• **PAGE TEXT**
Albania and the Unfinished Enlightenment

7 Minuta Lexim

By Nancy Hoxha

In the 17th and 18th centuries, Europe experienced what we now call the Enlightenment — a movement that reshaped the way humanity thought about reason, freedom, and progress. But what does it truly mean to be “enlightened”?

Immanuel Kant described enlightenment as “man’s emergence from his self-incurred immaturity.” By “immaturity,” he did not mean ignorance or lack of intelligence, but a refusal to use one’s own understanding without external guidance. For Kant, dependence on others — on tradition, religion, or authority — was a voluntary surrender of reason, born out of what he called “laziness and cowardice.”

Kant’s challenge was simple yet radical: think for yourself. But if we ask whether his adopted motto, Sapere Aude — “dare to know” — has been realised today, what would the answer be? Have we, as a society, truly emerged from our self-imposed immaturity?

• **DATA**
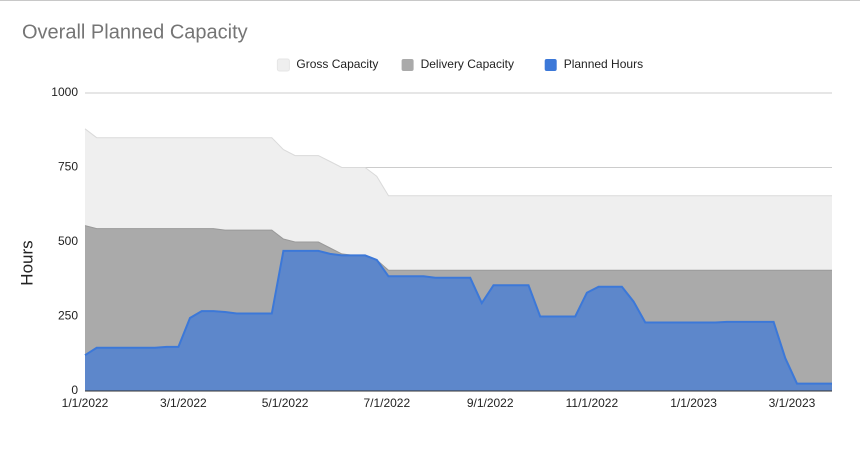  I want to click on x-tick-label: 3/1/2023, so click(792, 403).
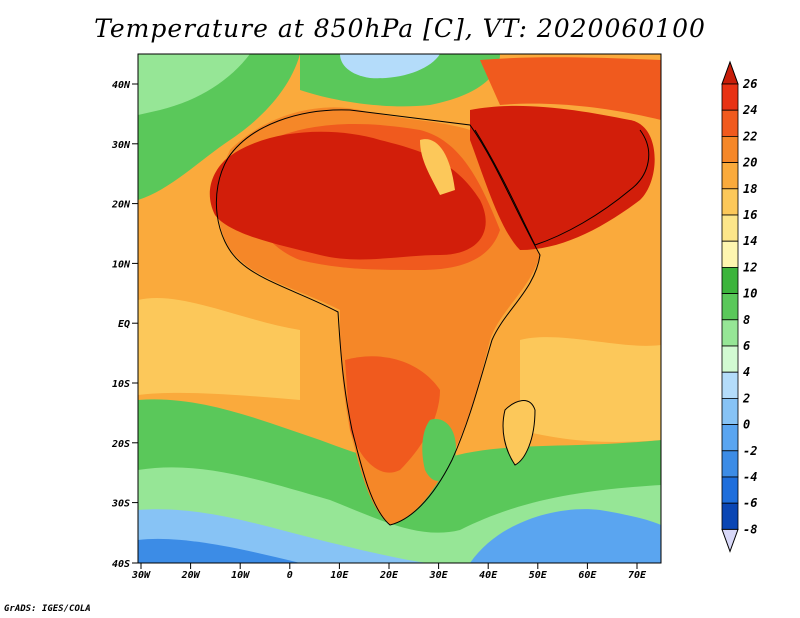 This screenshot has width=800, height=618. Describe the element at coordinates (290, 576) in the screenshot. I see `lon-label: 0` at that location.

• **REQUIRED ACTIONS**
1: Shorten the paragraph of the Enlightenment essay above that begins "Immanuel Kant described enlightenment" into a brief list, keeping its main facts.
2: Echo the Enlightenment essay above word for word, everything from "By Nancy Hoxha" down to "our self-imposed immaturity?".

• **ACTIVITY ANSWERS**
1:
- Kant defined enlightenment as "man's emergence from his self-incurred immaturity."
- By "immaturity" he meant not ignorance or lack of intelligence but refusing to use one's own understanding without outside guidance.
- He saw dependence on tradition, religion, or authority as a voluntary surrender of reason.
- He attributed that surrender to "laziness and cowardice."

2:
By Nancy Hoxha

In the 17th and 18th centuries, Europe experienced what we now call the Enlightenment — a movement that reshaped the way humanity thought about reason, freedom, and progress. But what does it truly mean to be “enlightened”?

Immanuel Kant described enlightenment as “man’s emergence from his self-incurred immaturity.” By “immaturity,” he did not mean ignorance or lack of intelligence, but a refusal to use one’s own understanding without external guidance. For Kant, dependence on others — on tradition, religion, or authority — was a voluntary surrender of reason, born out of what he called “laziness and cowardice.”

Kant’s challenge was simple yet radical: think for yourself. But if we ask whether his adopted motto, Sapere Aude — “dare to know” — has been realised today, what would the answer be? Have we, as a society, truly emerged from our self-imposed immaturity?